#### Dataset entries:
=== Section Start ===

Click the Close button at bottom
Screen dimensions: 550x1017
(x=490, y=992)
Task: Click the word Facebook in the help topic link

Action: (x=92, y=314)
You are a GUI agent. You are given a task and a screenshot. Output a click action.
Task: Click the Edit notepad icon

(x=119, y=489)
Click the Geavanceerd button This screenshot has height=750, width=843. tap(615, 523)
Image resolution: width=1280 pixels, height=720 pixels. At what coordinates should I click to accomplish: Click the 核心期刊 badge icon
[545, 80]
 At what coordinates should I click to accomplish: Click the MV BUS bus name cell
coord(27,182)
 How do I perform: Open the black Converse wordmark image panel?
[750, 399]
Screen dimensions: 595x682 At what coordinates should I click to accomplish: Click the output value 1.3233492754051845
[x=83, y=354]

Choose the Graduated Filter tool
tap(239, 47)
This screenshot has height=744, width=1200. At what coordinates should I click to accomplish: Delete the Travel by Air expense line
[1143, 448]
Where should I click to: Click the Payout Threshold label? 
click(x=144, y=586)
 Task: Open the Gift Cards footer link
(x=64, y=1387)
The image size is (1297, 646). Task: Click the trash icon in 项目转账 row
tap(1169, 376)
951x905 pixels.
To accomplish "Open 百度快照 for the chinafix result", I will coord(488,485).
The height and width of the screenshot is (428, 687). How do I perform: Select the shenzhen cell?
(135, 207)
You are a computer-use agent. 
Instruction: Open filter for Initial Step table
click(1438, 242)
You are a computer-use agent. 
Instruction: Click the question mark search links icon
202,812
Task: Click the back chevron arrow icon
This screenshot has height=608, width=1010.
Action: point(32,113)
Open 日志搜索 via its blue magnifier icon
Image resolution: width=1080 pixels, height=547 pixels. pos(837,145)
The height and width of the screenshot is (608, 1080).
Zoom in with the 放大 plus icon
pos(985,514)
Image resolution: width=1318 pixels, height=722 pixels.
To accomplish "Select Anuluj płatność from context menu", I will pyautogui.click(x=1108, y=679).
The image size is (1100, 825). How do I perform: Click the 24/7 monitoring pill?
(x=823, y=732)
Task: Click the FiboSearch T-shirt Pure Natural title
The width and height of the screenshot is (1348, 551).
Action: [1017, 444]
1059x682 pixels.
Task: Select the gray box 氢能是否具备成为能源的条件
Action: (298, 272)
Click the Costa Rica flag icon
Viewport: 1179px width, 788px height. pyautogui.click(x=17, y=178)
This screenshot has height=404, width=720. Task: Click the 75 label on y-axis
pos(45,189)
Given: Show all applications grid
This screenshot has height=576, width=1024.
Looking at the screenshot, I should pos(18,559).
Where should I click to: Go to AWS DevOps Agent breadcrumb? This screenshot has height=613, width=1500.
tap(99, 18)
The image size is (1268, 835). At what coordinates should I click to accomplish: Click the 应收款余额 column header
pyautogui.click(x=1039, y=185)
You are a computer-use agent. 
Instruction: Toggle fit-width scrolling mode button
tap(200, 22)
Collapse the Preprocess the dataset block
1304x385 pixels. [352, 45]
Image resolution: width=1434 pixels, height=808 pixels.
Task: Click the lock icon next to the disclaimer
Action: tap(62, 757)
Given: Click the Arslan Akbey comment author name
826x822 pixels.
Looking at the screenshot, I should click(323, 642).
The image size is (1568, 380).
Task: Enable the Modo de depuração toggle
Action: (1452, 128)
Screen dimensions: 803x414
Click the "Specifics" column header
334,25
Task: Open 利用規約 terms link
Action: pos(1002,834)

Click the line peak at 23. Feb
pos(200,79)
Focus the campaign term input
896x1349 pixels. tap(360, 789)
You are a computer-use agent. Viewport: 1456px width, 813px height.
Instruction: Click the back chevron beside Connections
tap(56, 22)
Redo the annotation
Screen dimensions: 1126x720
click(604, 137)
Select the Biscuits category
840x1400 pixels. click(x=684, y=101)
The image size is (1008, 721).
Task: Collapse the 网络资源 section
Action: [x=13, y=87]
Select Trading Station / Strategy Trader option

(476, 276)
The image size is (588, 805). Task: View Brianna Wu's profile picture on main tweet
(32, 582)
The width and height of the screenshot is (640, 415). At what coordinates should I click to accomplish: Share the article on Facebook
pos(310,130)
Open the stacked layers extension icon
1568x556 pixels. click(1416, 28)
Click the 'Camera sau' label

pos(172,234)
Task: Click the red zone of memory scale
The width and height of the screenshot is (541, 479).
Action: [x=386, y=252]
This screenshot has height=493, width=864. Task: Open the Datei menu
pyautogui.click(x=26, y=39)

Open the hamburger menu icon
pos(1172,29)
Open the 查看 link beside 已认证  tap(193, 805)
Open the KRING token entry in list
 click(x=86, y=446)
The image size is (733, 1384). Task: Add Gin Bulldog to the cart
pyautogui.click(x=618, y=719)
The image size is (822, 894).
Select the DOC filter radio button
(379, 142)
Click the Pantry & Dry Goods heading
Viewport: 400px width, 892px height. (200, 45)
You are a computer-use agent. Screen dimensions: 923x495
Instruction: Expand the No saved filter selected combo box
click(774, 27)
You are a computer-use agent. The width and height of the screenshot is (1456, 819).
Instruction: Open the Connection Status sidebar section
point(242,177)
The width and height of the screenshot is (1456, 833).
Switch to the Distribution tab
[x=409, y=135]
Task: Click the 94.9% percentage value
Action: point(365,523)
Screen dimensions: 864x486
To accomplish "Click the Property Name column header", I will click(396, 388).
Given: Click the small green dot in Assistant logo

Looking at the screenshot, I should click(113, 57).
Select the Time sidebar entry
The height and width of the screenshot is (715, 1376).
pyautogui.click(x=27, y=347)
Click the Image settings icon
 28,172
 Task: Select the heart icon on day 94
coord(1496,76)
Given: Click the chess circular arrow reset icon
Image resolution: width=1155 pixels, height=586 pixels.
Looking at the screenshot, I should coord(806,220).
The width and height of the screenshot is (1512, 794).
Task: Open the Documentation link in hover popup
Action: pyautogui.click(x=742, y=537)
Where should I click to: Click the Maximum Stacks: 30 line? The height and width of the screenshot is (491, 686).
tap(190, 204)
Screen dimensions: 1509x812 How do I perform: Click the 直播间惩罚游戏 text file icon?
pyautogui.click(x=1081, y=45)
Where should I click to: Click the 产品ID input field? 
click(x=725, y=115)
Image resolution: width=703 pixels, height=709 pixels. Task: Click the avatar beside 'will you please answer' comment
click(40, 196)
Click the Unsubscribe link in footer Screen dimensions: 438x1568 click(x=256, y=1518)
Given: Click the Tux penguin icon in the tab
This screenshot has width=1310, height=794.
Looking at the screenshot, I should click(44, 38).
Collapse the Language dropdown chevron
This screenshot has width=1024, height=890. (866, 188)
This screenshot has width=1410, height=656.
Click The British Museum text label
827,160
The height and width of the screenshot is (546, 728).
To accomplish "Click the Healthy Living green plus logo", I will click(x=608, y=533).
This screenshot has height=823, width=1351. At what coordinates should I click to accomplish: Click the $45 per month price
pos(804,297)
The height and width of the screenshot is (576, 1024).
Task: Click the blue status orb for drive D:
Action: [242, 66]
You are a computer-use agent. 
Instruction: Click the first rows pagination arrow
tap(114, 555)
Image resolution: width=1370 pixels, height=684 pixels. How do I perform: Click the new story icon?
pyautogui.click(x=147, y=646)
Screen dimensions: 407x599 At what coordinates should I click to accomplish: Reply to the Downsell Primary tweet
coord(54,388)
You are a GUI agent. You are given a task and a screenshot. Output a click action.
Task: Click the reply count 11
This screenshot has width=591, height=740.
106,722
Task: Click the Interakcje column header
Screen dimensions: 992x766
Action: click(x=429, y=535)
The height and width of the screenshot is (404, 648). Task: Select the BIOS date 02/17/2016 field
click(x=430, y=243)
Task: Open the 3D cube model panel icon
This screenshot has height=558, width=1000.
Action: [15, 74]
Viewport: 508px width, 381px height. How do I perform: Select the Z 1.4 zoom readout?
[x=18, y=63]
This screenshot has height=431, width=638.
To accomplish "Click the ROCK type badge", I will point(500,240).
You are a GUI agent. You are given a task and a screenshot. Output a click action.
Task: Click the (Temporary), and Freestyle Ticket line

=== Section End ===

#### WHAT IS BEING ASKED:
Output the data exactly, from the first line through the line that holds "Click the Geavanceerd", so that no later line appears.

#### WRITTEN RESPONSE:
Click the Close button at bottom
Screen dimensions: 550x1017
(x=490, y=992)
Task: Click the word Facebook in the help topic link

Action: (x=92, y=314)
You are a GUI agent. You are given a task and a screenshot. Output a click action.
Task: Click the Edit notepad icon

(x=119, y=489)
Click the Geavanceerd button This screenshot has height=750, width=843. tap(615, 523)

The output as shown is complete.